Esta estrecha relación entre la forma de medir el tiempo respetando los movimientos lunares hicieron que mes, el men indoeuropeo, acabase por ser también el nombre que designase a la Luna. Lo vemos en el alemán mond; en el inglés moon; en el danés måne; en el sueco manen… ¿Por qué, entonces, me pregunta Zalabardo, nosotros decimos Luna? La explicación es fácil. Atendiendo a que uno de los rasgos más notable de la Luna es su brillo, los griegos usaron σέλας (selas), que significa ‘resplandor’, para llamar Selene a la diosa de la Luna. De ahí que a una forma de ‘yeso cristalizado en láminas brillantes’ se le llame selenita, como a los hipotéticos habitantes de la Luna. Y que la selenografía sea el estudio y descripción de la Luna. O que selenosis sean las ‘manchitas blancas que con frecuencia aparecen en las uñas’; que a estas manchas se les llame también mentiras ha hecho pensar a algunos que mentir pueda provenir también de men, en su sentido de Luna, por su aparentemente errático movimiento.

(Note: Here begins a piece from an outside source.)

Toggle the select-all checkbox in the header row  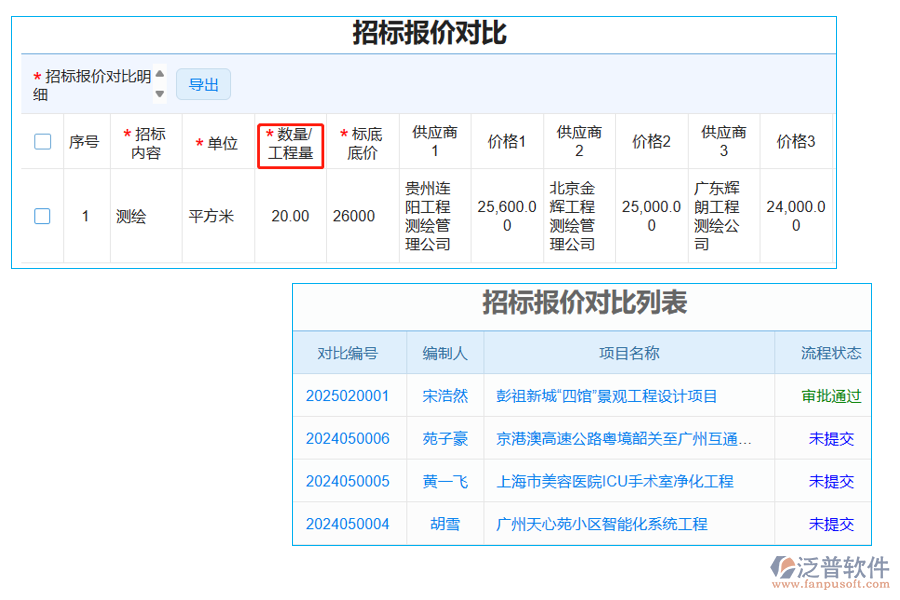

Del mismo modo, es decir, atendiendo a una cualidad lunar, el
latín echó mano de otra raíz indoeuropea, leuk-, ‘luz,
esplendor’, de donde provienen lumbre, luminoso, lustre,
lucir, lunes…, y también Luna. Esa es
la razón de que en el ámbito románico tengamos el francés lune,
el portugués lua, el italiano luna o el rumano lună…
Las reacciones
que la Luna puede ocasionar, aparte de las claras influencias ya
mencionadas, ha alimentado leyendas y creencias múltiples. Como la de los
licántropos, los hombres lobos. Se remonta a una vieja leyenda que cuenta cómo
un lobo jugueteaba con la Luna, que se quedó enredada en las
ramas de un árbol; cuando y volvió a subir al cielo, el lobo la persiguió
aullando. Esa historia se trasladó a la creencia popular de que hay individuos
que, por efecto de la luna llena se convierten en lobos. O que se
llame lunáticos a los dementes que padecen crisis discontinuas
porque, lo decía ya Covarrubias, «con los cuartos de luna
alteran su accidente». Por fin, le digo a mi amigo, esta interrelación entre luna
y mes da lugar a metonimias curiosas como la que cita Ana
Capsir de que al periodo menstrual femenino se lo llame mes en
España y, en Francia, se lo llame lune.